Extrait choisi |
+--

Jean-Baptiste Satchivi, militant économique
Dans un contexte national hostile au secteur privé, Jean-Baptiste Satchivi, le nouveau président de la Chambre de commerce et d’industrie du Bénin s’est donné cent jours pour redresser l’organisation.
Le téléphone sonne. Jean-Baptiste Satchivi s’excuse. À l’autre bout du fil, Thomas Boni Yayi est inquiet : en cette mi-mars, les autorités nigérianes ont à nouveau fermé la frontière qui sépare leur pays, désormais première puissance économique du continent, de son « petit » voisin ouest-africain.
Écouté
Si le président béninois appelle, c’est pour recueillir l’avis de l’un des principaux – et des rares – capitaines d’industrie du pays. Quelle stratégie tenir face aux tensions sur les importations de riz, de pneumatiques ou d’autres biens ?

+--

Données |

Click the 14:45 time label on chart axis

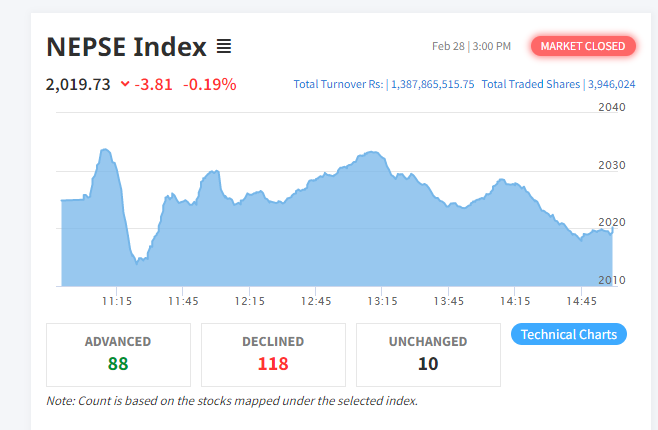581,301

+--

Tâches à réaliser |
[a] Combien de jours Jean-Baptiste Satchivi s'est-il donnés pour redresser l'organisation qu'il préside, d'après l'extrait qui lui est consacré ?
[b] Poursuivez l'extrait consacré à Jean-Baptiste Satchivi à la suite de sa dernière phrase.

Liste des réponses |
[a] Il s'est donné cent jours.

[b]
« Le Nigeria ferme régulièrement sa frontière avec le Bénin », décrypte Jean-Baptiste Satchivi, une fois la conversation terminée. Récemment élu à la tête de la Chambre de commerce et d’industrie du Bénin (CCIB), l’homme d’affaires a d’ailleurs fait de ces fermetures à répétition l’un des points importants de son mandat. « Nous allons établir une plateforme de discussion permanente entre les entreprises du Nigeria et celles du Bénin », souligne-t-il, ajoutant : « Comment peut-on être situé à côté de la première puissance économique du continent et ne pas être la deuxième ? »
Moustache et mouche finement taillées, cheveux ras légèrement grisonnants, regard noir perçant, Jean-Baptiste Satchivi a l’aisance de l’homme habitué au succès. Mais pas l’arrogance. Fondateur, avec son épouse Gilberta, du groupe CDPA-Agrisatch, un leader de l’aviculture et du négoce alimentaire au Bénin, il semble ne plus avoir qu’une seule idée en tête : redonner vie à une CCIB à la dérive depuis cinq ans et même pratiquement à l’abandon depuis deux ans.
Talon a été banni, Ajavon et Olofindji Babatundé ont été écartés…Pas lui.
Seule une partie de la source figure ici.